BILL REQ. #: H-1213.2
State of Washington | 58th Legislature | 2003 Regular Session |
Read first time 02/12/2003. Referred to Committee on Financial Institutions & Insurance.
AN ACT Relating to credits against medical malpractice insurance rates for patient safety activities; adding a new section to chapter 43.70 RCW; adding a new section to chapter 48.19 RCW; and creating a new section.
BE IT ENACTED BY THE LEGISLATURE OF THE STATE OF WASHINGTON:
NEW SECTION. Sec. 1 The legislature finds that thousands of
patients are injured each year in the United States as a result of
medical errors, and that a more comprehensive approach than looking
only at the fault of individual practitioners is needed to effectively
reduce the incidence of medical errors in our health care system.
Incentives should be available to encourage health care providers and
facilities to engage in proven patient safety and medical error
reduction efforts. Federal agencies and other national organizations
have identified numerous evidence-based practices to improve patient
safety. Investments in these proven and other comparable strategies
can reduce medical errors, and thereby potentially reduce the frequency
and severity of medical malpractice claims. Through credits against
medical malpractice coverage premiums paid by health care providers who
have undertaken proven medical error reduction strategies, the
legislature intends to positively influence the safety and quality of
care provided in Washington state's health care system and to reduce
the frequency and severity of malpractice claims.
NEW SECTION. Sec. 2 A new section is added to chapter 43.70 RCW
to read as follows:
(1) As part of its coordinated quality improvement program under
RCW 70.41.200 or 43.70.510, any hospital or medical facility that is
licensed by the department, any ambulatory diagnostic, treatment, or
surgical facility licensed under chapter 70.41 RCW, or any incorporated
group or partnership of physicians, advanced registered nurse
practitioners, osteopathic physicians, or other health care providers
licensed by the department may make application to the department for
approval of a program or programs that have been proven to result in
the reduction of serious medical errors and to enhance patient safety.

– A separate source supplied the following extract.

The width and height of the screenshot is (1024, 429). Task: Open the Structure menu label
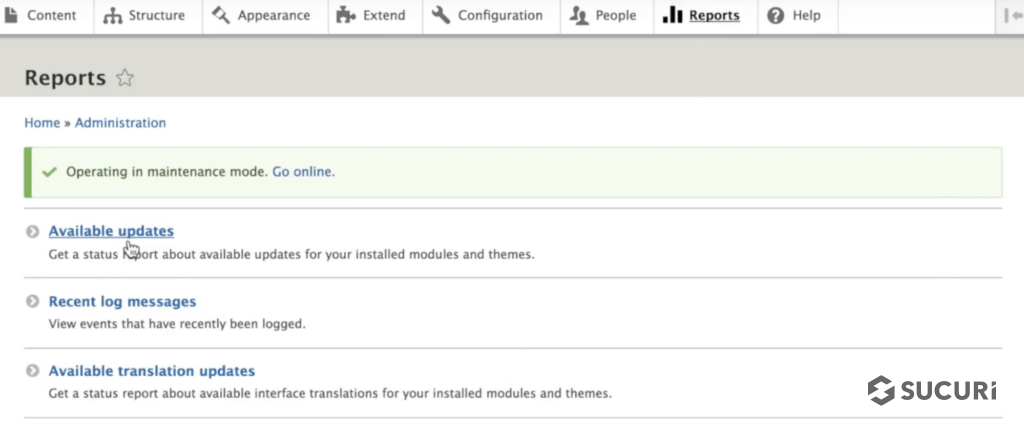click(x=156, y=16)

(2) The department, in consultation with the office of the
insurance commissioner, shall develop and adopt criteria in rule for
approval of medical error reduction programs. In developing criteria,
the department shall rely heavily upon evidence-based practices to
improve patient safety that have been identified and recommended by
governmental and private organizations, including but not limited to:
(a) The federal agency for healthcare quality and research;
(b) The federal institute of medicine;
(c) The joint commission on accreditation of healthcare
organizations; and
(d) The national quality forum.
NEW SECTION. Sec. 3 A new section is added to chapter 48.19 RCW
to read as follows:
Beginning January 1, 2004, as part of any rate filing under RCW
48.19.040 submitted to the commissioner, insurers shall file with the
commissioner a credit against the rate or rates applicable for medical
malpractice coverage for physicians, hospitals, other health care
professionals, or other health care facilities to reflect the
initiation of a medical error reduction program or programs that have
been approved by the department of health under section 2 of this act.
The commissioner, in consultation with the department of health, shall
adopt rules setting the amount of the credit. A physician, hospital,
other health care professional, or other health care facility shall
receive a credit against the rate or rates applicable to their medical
malpractice insurance, consistent with the level of such discount set
in rule by the commissioner. In developing rules under this section,
the commissioner may consider whether, and the extent to which, the
types of programs approved under section 2 of this act are otherwise
covered under a program of risk management offered by the insurer.